• Set of tasks:
1 – Please repeat part of the forum thread word for word, beginning at the words "After all my" and stopping after "(Dec 16, 2010)".
2 – From the forum thread, list every thing the first post credits Hollywood run-and-shoot scenes with getting right.

• Article:
* * * * * * * * *

After all my own experience on the range (standing and shooting) and discussions with those who carry firearms as a part of their job requirements (soldiers and LEO's) I've realized that the ole' Hollywood run and shoot should be given credit of at least 5% realism... the fact that they're holding the weapon, have it pointed in the right (general) direction of their intended (pretended) target and they're pulling the trigger... other than that... :idunno: I doubt they'd be able to hit the side of a barn at point blank... but that's why they ask audiences to "suspend reality for a little while".


----------



## sgtmac_46 (Dec 16, 2010)

sgtmac_46 said:


> Anyone giving us a critique of whether the officer should have missed or hit should first give us a resume and break down of the actual real world shootings they have been involved in that gives them an expert opinion on the matter.
> 
> Those who have really seen the elephant can critique the issue, but those who haven't should probably just watch.

* * * * * * * * *

• Provided data:
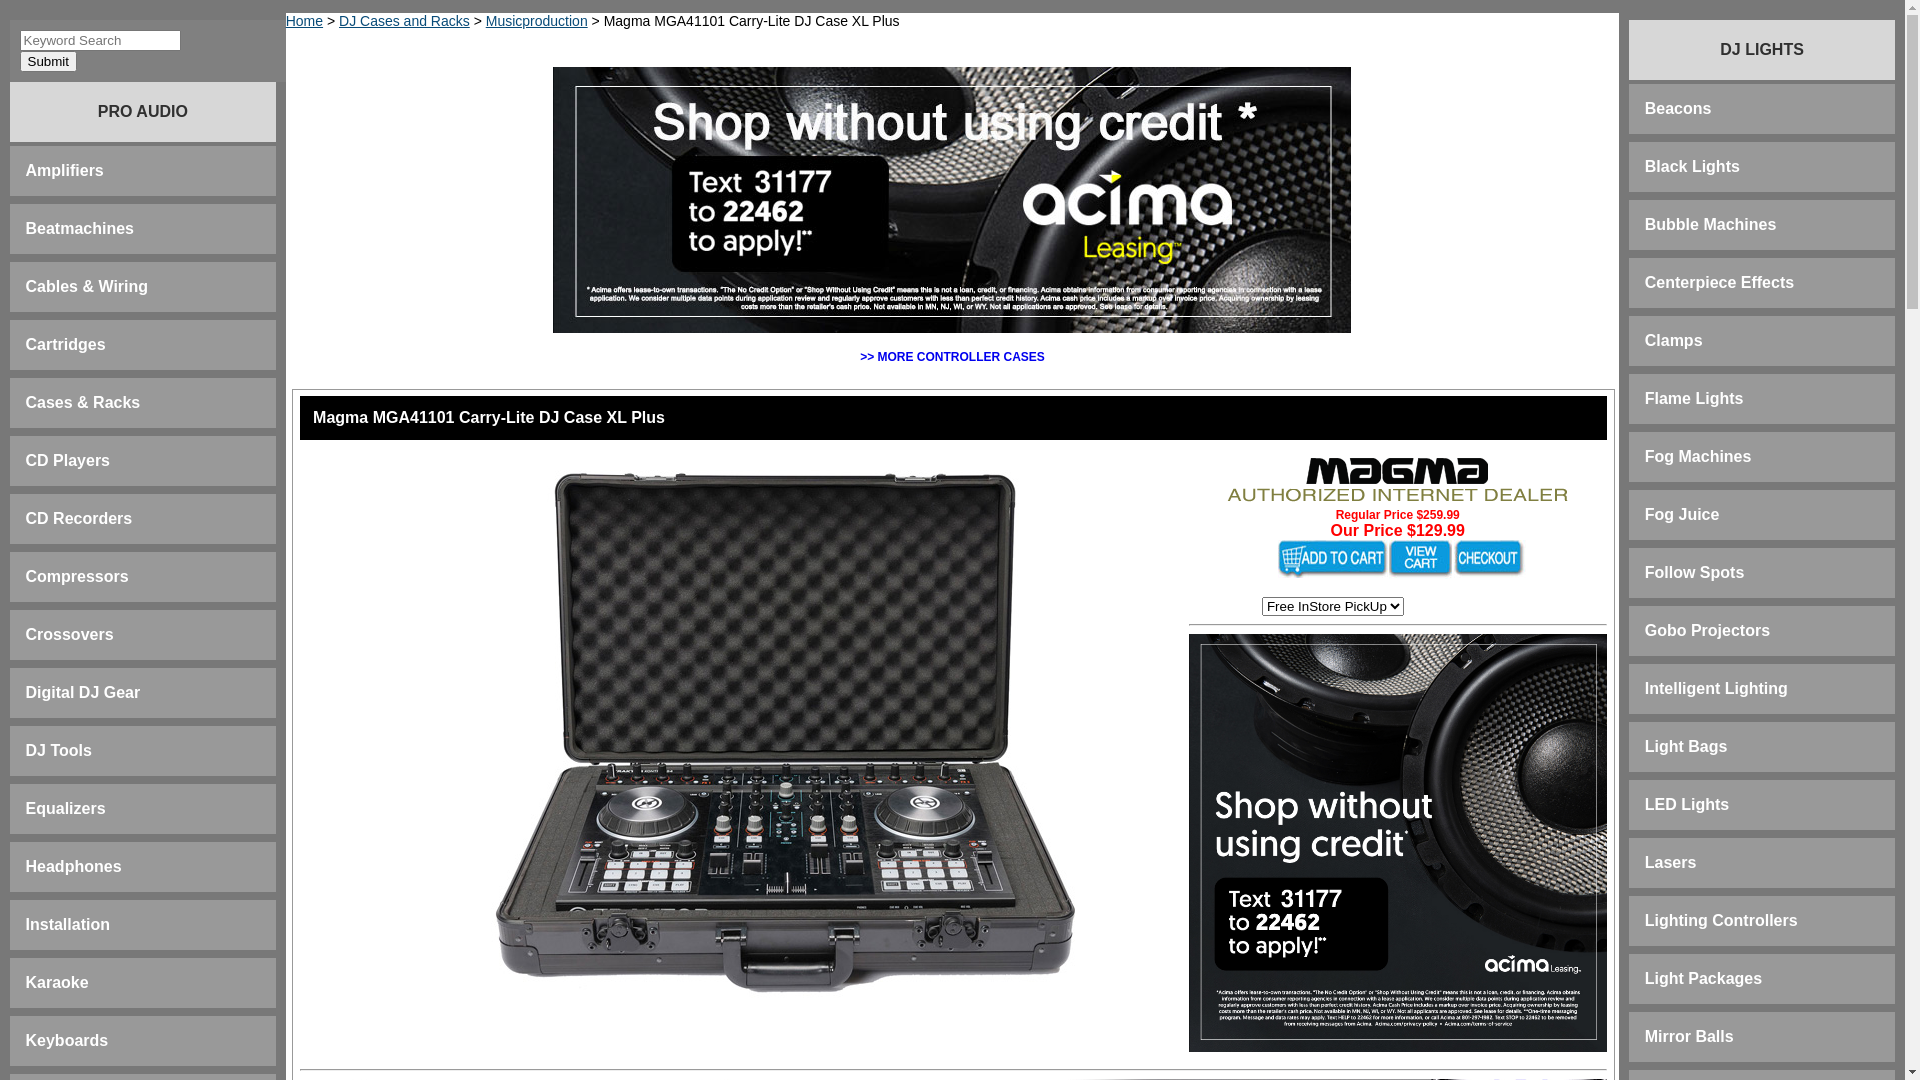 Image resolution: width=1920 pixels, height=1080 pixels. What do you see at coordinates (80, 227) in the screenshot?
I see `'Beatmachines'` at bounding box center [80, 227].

* * * * * * * * *

• Solutions below:
1 –
After all my own experience on the range (standing and shooting) and discussions with those who carry firearms as a part of their job requirements (soldiers and LEO's) I've realized that the ole' Hollywood run and shoot should be given credit of at least 5% realism... the fact that they're holding the weapon, have it pointed in the right (general) direction of their intended (pretended) target and they're pulling the trigger... other than that... :idunno: I doubt they'd be able to hit the side of a barn at point blank... but that's why they ask audiences to "suspend reality for a little while".


----------



## sgtmac_46 (Dec 16, 2010)

2 –
- Holding the weapon
- Having it pointed in the right (general) direction of their intended target
- Pulling the trigger